I'm spinning up a Windows Container image (provided my MS here) containing the Self-Hosted Integration Runtime to be able to use ADF in a on-premise situation. It ran smoothly until I needed to use Parquet files.
When I pointed the output to a .parquet I got a Data Factory task failure pointing the absence of Java in the Integration Runtime container.
ErrorCode=JreNotFound,'Type=Microsoft.DataTransfer.Common.Shared.HybridDeliveryException,Message=Java Runtime Environment cannot be found on the Self-hosted Integration Runtime machine. It is required for parsing or writing to Parquet/ORC files. Make sure Java Runtime Environment has been installed on the Self-hosted Integration Runtime machine.,Source=Microsoft.DataTransfer.Common,''Type=System.DllNotFoundException,Message=Unable to load DLL 'jvm.dll': The specified module could not be found.
I took the path of modifying the build.ps1 file to install and configure the dependencies during container image creation.

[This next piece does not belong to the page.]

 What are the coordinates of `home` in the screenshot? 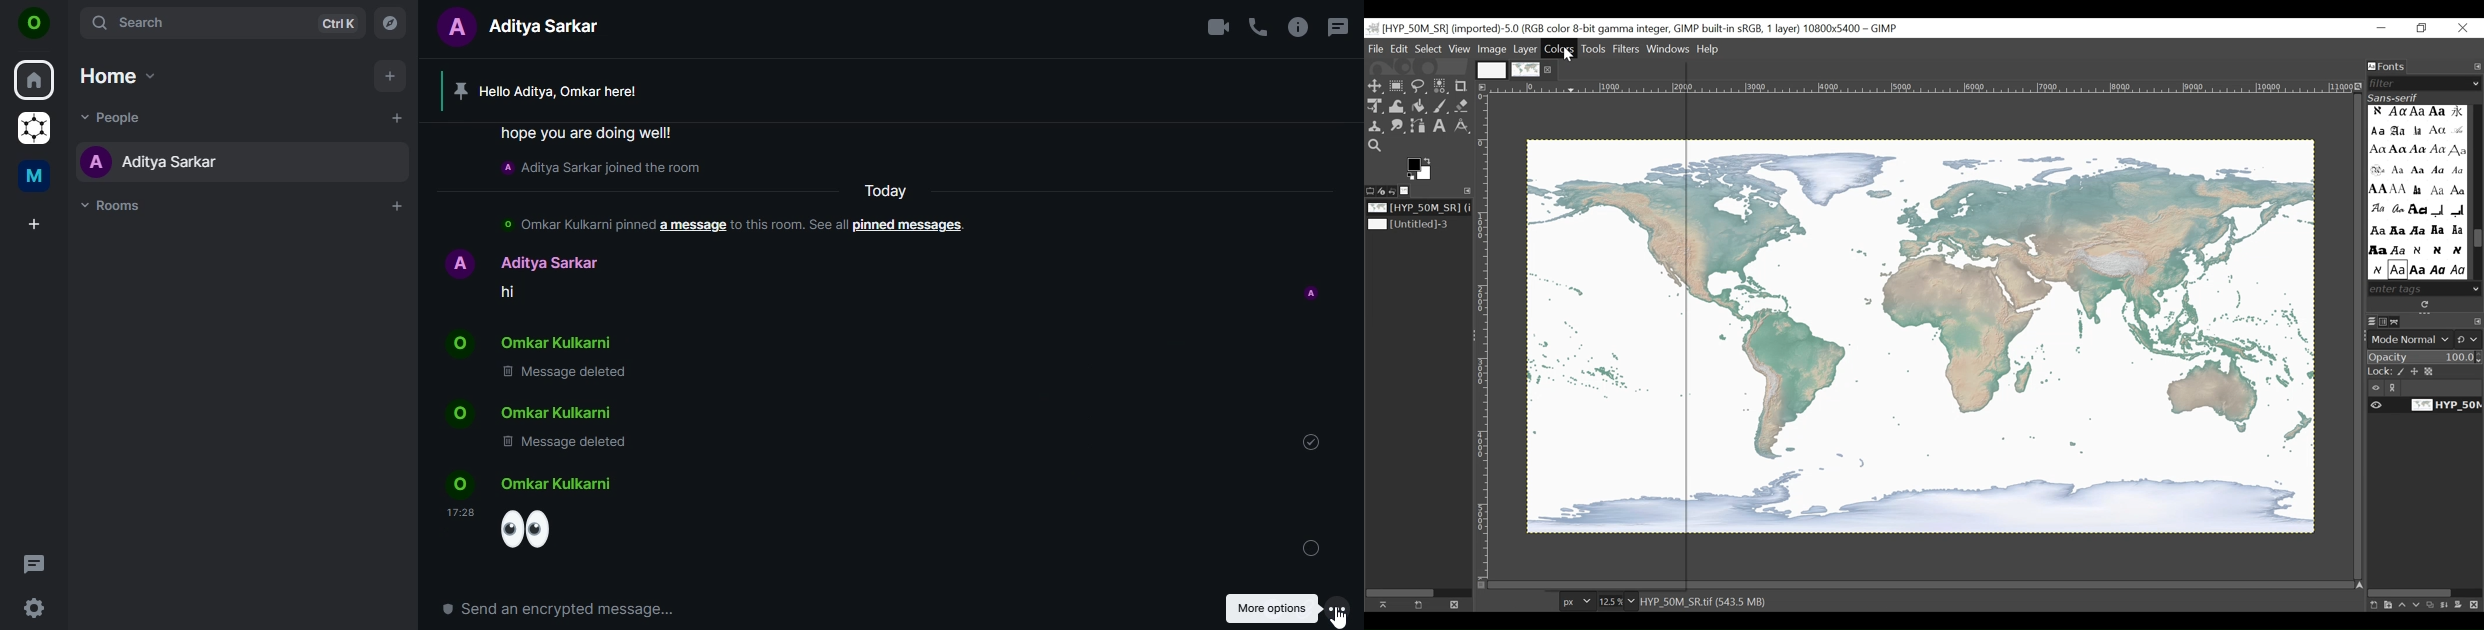 It's located at (118, 73).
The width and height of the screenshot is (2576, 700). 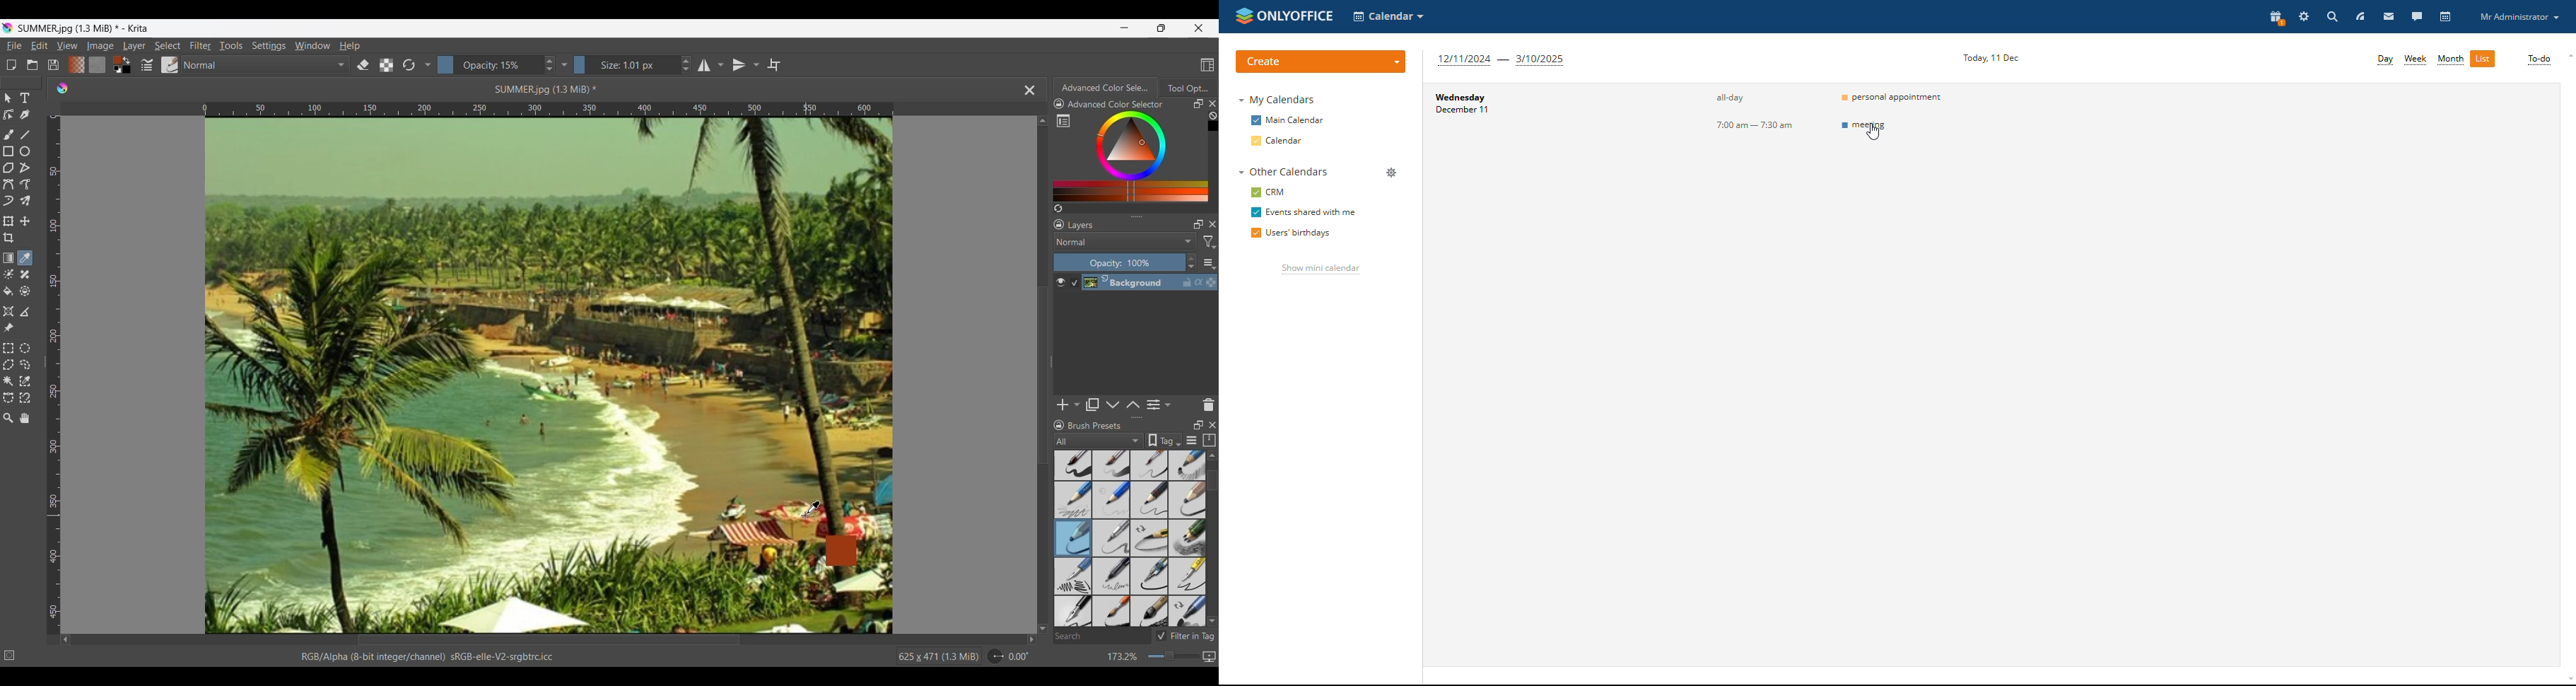 What do you see at coordinates (1199, 104) in the screenshot?
I see `Float docker` at bounding box center [1199, 104].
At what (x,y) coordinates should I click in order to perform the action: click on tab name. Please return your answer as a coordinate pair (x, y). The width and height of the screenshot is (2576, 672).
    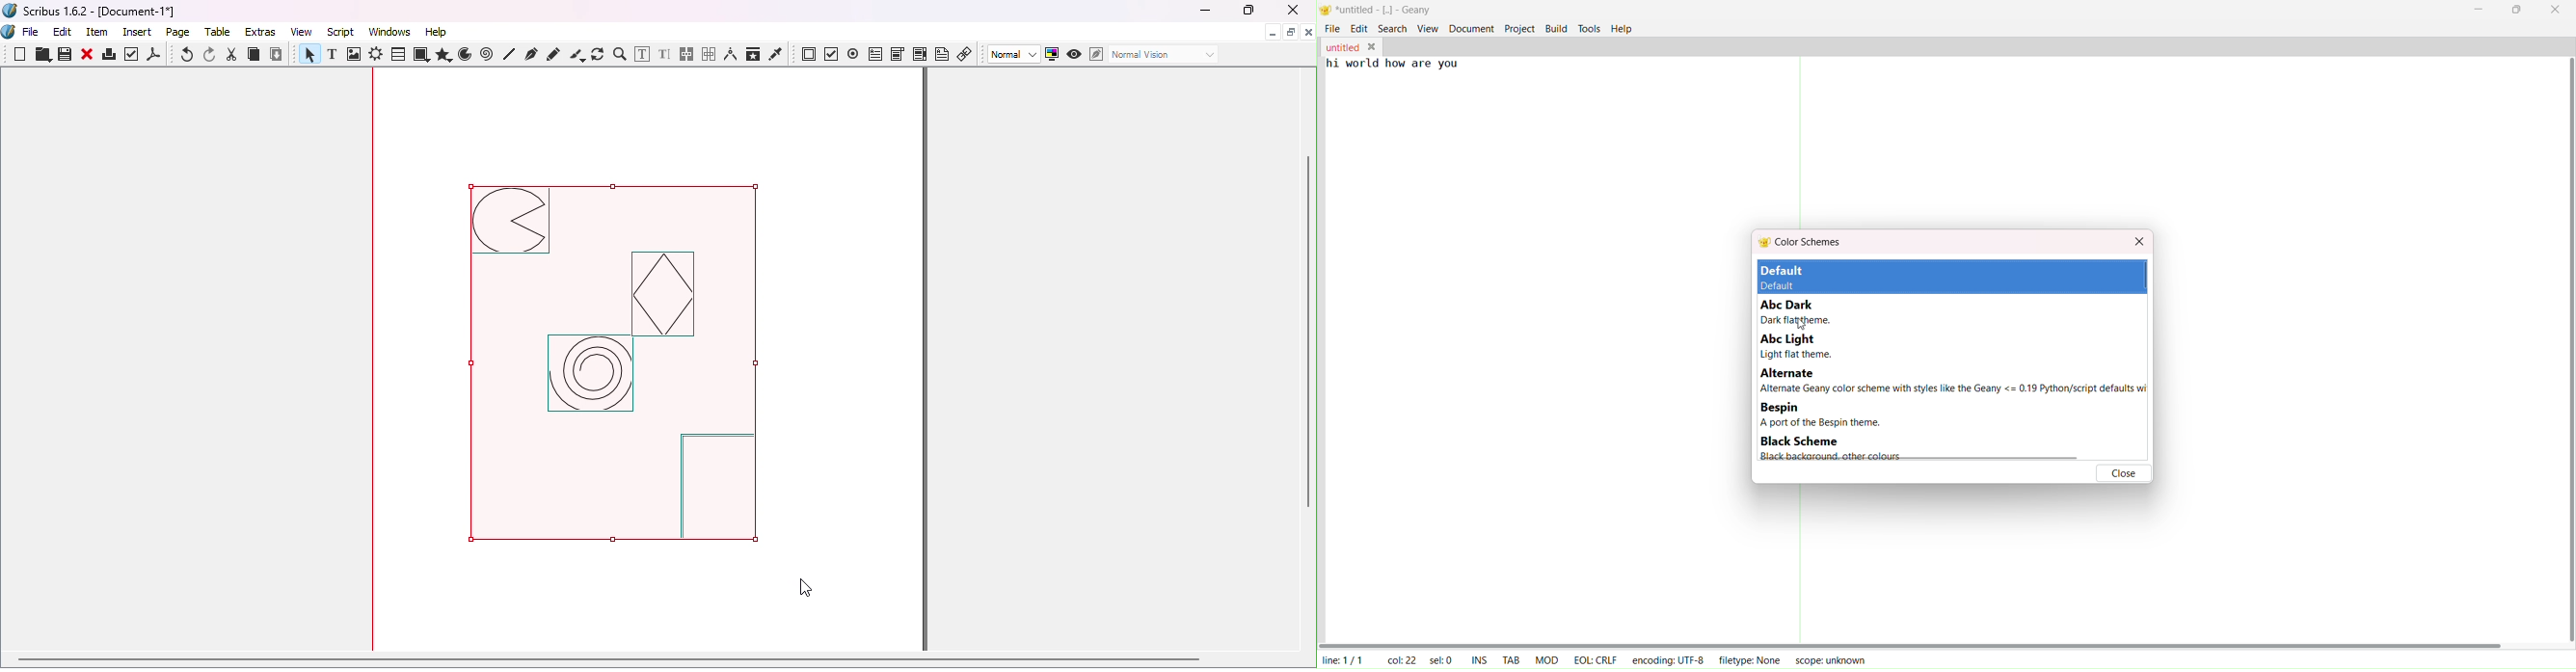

These are the steps taken:
Install Microsoft Visual C++ 2010 Service Pack 1 (here)
Instal JDK provided from Microsoft OpenJDK 17.0.6 LTS - 64bits MSI (here)
Manually set JAVA_HOME environment variable:
setx -m JAVA_HOME "C:\Program Files\Microsoft\jdk-17.0.6.10-hotspot"
(As for as I got SHIR will look in the registry for JRE location and in case it is not found it will look JAVA_HOME env var).
Java seems to be working fine, since when I run java -version
it returns me the following output.
openjdk version "17.0.6" 2023-01-17 LTS
OpenJDK Runtime Environment Microsoft-7209853 (build 17.0.6+10-LTS)
OpenJDK 64-Bit Server VM Microsoft-7209853 (build 17.0.6+10-LTS, mixed mode, sharing)
Everything seems to be Ok but I keep getting the error I mentioned above. I tried to install JRE7, JRE8, configure registry keys, but nothing seems to work.